Un pensiero forte anche a chi combatte in prima linea (medici, infermieri, personale sanitario), alla protezione dei nostri anziani e, purtroppo, a tutti quelli che non ce l’hanno fatta.
Pensando al futuro invece, ho parlato con un mio vecchio amico che nella vita fa il professore al liceo classico: la prima lezione che ha dato online riguardava il verbo greco “kryno”, da cui deriva la parola “crisi”, quella che stiamo vivendo. “Bene – mi ha aggiunto – questo verbo significa scegliere, avere un’opportunità”. Crisi e opportunità.
Vedo il disastro di uno stop prolungato per chi produce e chi vende. Vedo che nel decreto “Cura Italia” la politica si è completamente dimenticata del settore moda, ma poi sono orgoglioso di appartenere a un mondo dove da Armani a Gucci, a Prada, dalle piccole alle medie e piccolissime imprese, tutti hanno riconvertito la loro produzione in camici e mascherine per la sanità, eroicamente in prima linea. Tutti insieme. Grande prova: il “nessuno si salva da solo” come nella bellissima solitaria preghiera del Papa a San Pietro.

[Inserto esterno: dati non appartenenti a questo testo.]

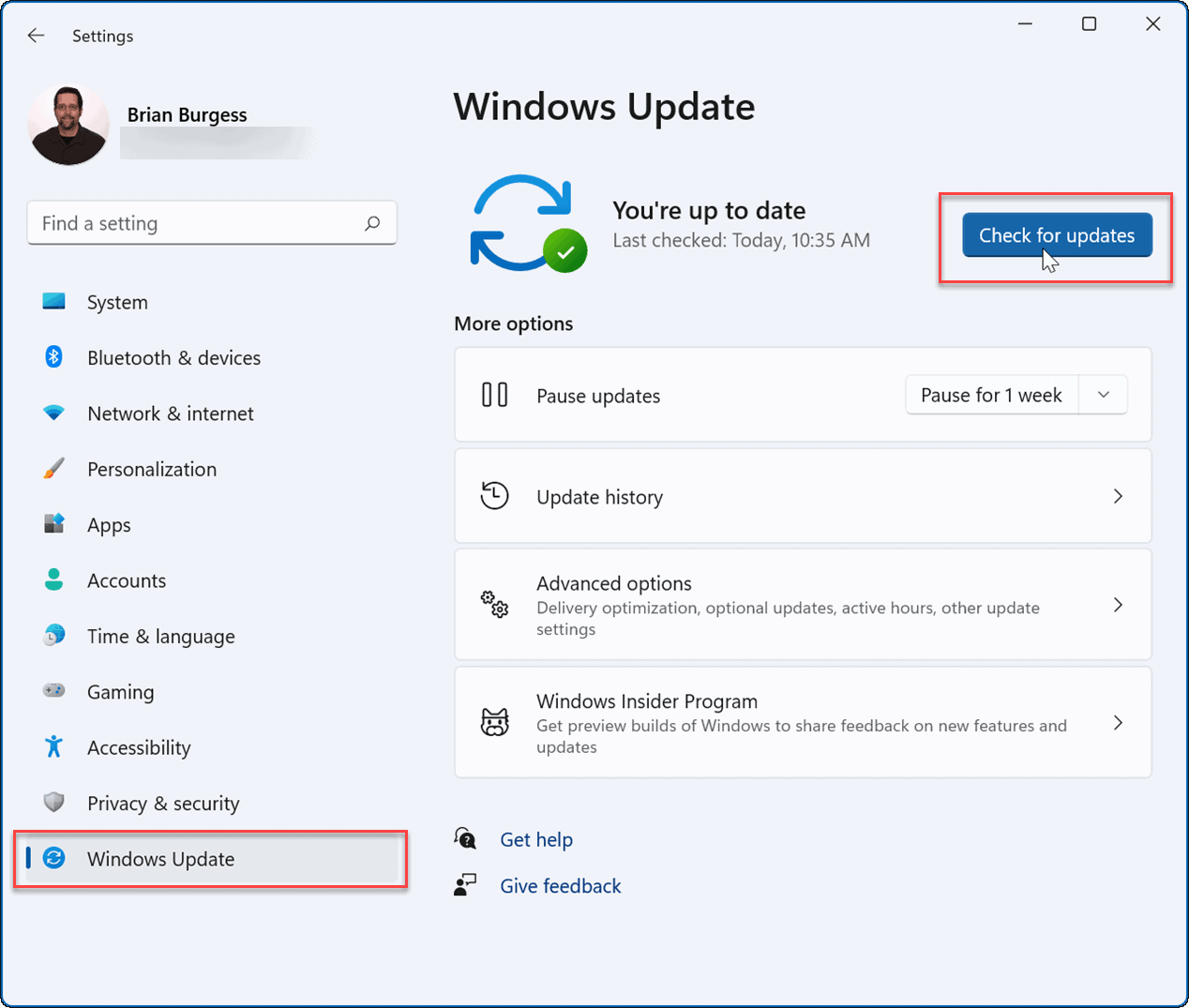Expand Update history with its chevron
Screen dimensions: 1189x1008
[1118, 496]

E il futuro, che mi auguro molto vicino? 1 – abbiamo imparato a non denigrarci e ad essere orgogliosi di noi stessi; 2 – si è rafforzato in noi il senso di solidarietà e responsabilità: non siamo una somma di individui, ma una comunità; 3 – nelle immagini delle città vuote, aldilà dell’angoscia, abbiamo riscoperto la grande bellezza del nostro Paese e abbiamo più voglia di difenderla. Stesso discorso vale per l’ambiente.
E allora la moda?
Credo che i negozi diventeranno sempre più luoghi di incontro tra le persone, non solo clienti e committenti, dove si eserciterà sempre più il rispetto per oggetti che significano idee e lavoro.

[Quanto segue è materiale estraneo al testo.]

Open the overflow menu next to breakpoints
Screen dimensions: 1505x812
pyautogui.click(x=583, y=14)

Del resto non troppo tempo fa Anna Wintour sottolineava che gli abiti vanno scelti, amati, conservati e, perché no?, tramandati. Detto questo, avrà importanza se metteremo in vetrina collezioni di due stagioni? Forse, in futuro, molto meno.
Queste giornate senza adrenalina ci hanno costretto a riflettere. Credo che chi produce, vende o compra, abbia un comune denominatore: rispetto, responsabilità, onestà intellettuale e professionalità. Parole che non saranno più di moda ma la “MODA”.